● **WORK TO COMPLETE**: Pull out every line of text in the listing below, word for word, and leave out the pictures.

● **RECORDS PROVIDED**:
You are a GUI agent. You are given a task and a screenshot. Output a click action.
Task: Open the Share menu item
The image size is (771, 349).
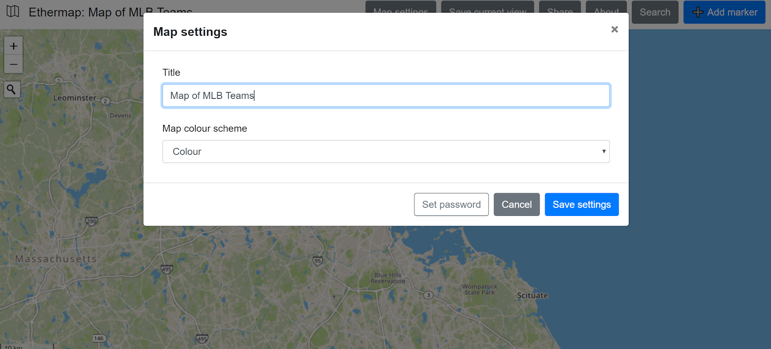560,8
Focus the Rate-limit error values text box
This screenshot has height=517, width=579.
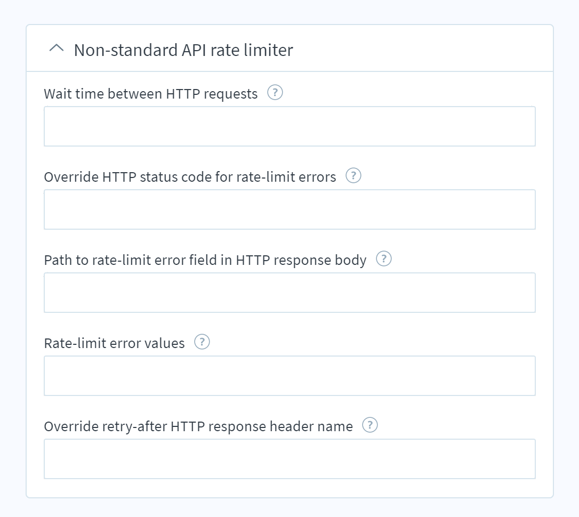(x=290, y=376)
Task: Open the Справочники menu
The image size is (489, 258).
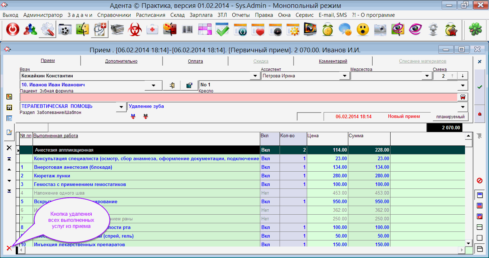Action: [114, 15]
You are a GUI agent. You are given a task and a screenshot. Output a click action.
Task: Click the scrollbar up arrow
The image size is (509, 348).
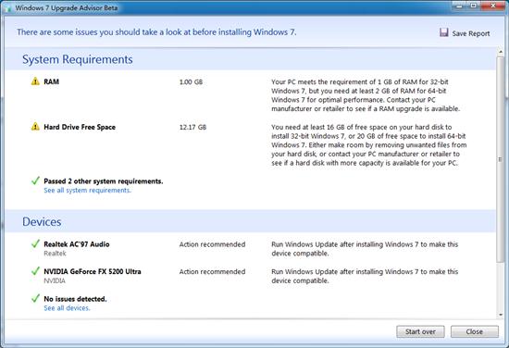501,52
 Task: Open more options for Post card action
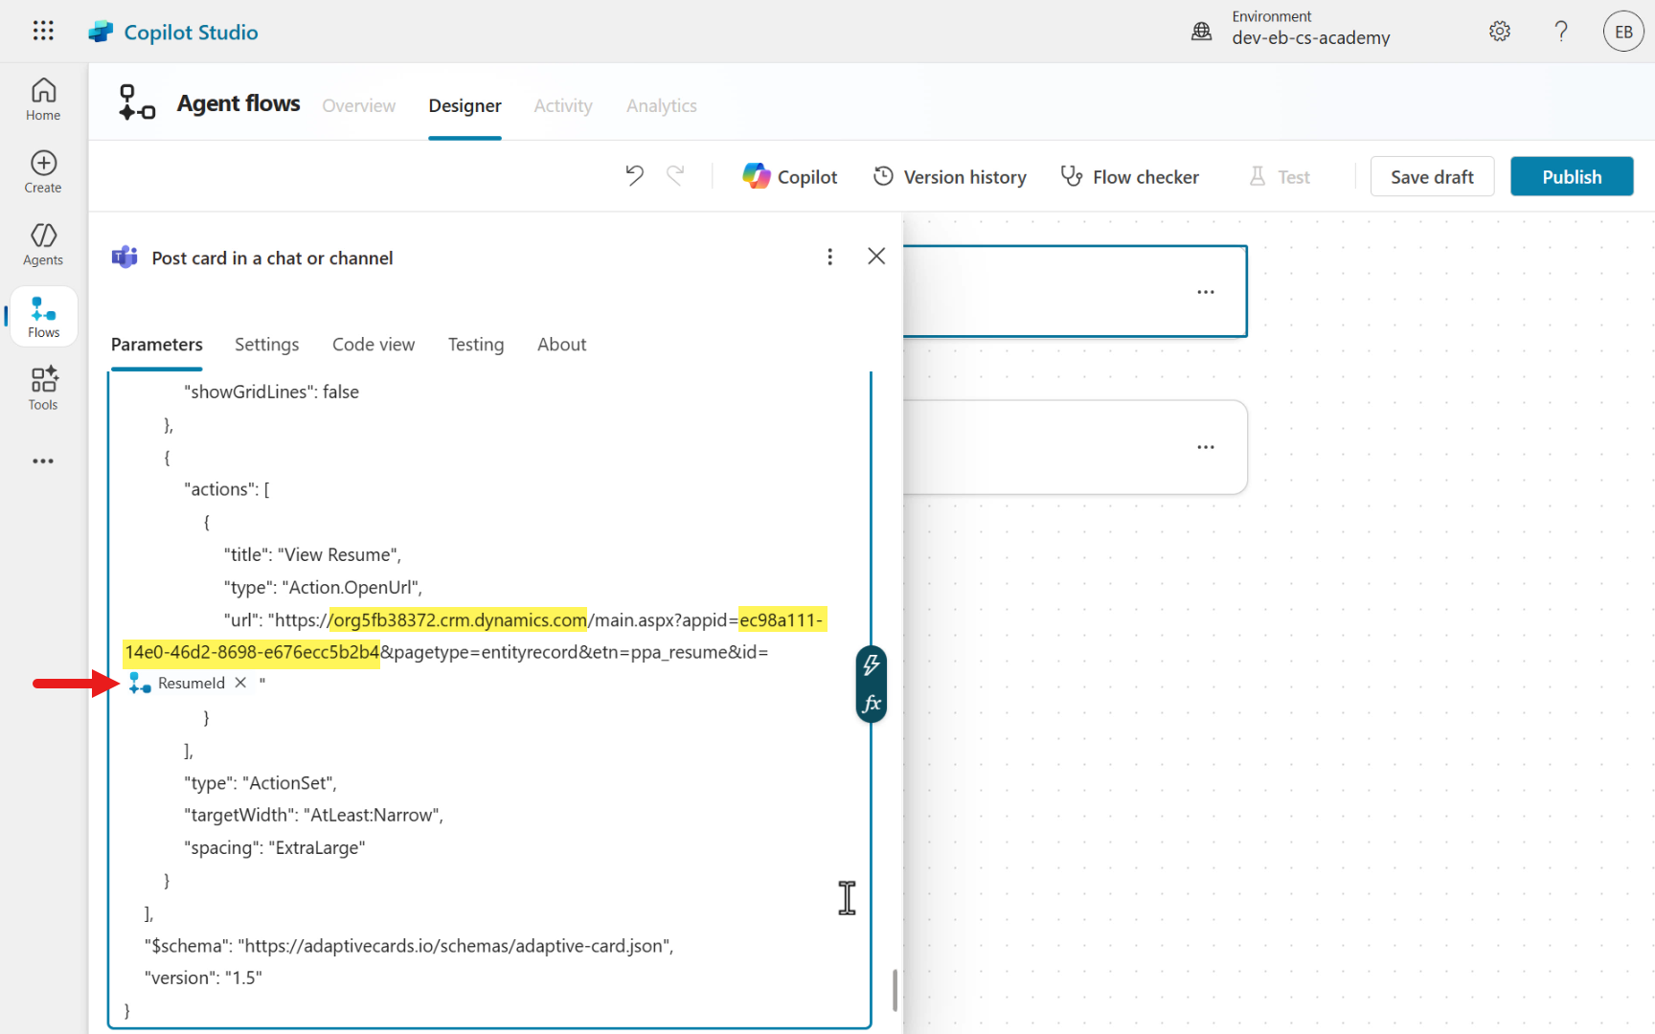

● **THE ANSWER**:
You are a GUI agent. You are given a task and a screenshot. Output a click action.
Task: Open the Share menu item
The image size is (771, 349).
560,8
Focus the Rate-limit error values text box
This screenshot has height=517, width=579.
(x=290, y=376)
Task: Open the Справочники menu
The image size is (489, 258).
Action: [114, 15]
You are a GUI agent. You are given a task and a screenshot. Output a click action.
Task: Click the scrollbar up arrow
The image size is (509, 348).
501,52
 Task: Open more options for Post card action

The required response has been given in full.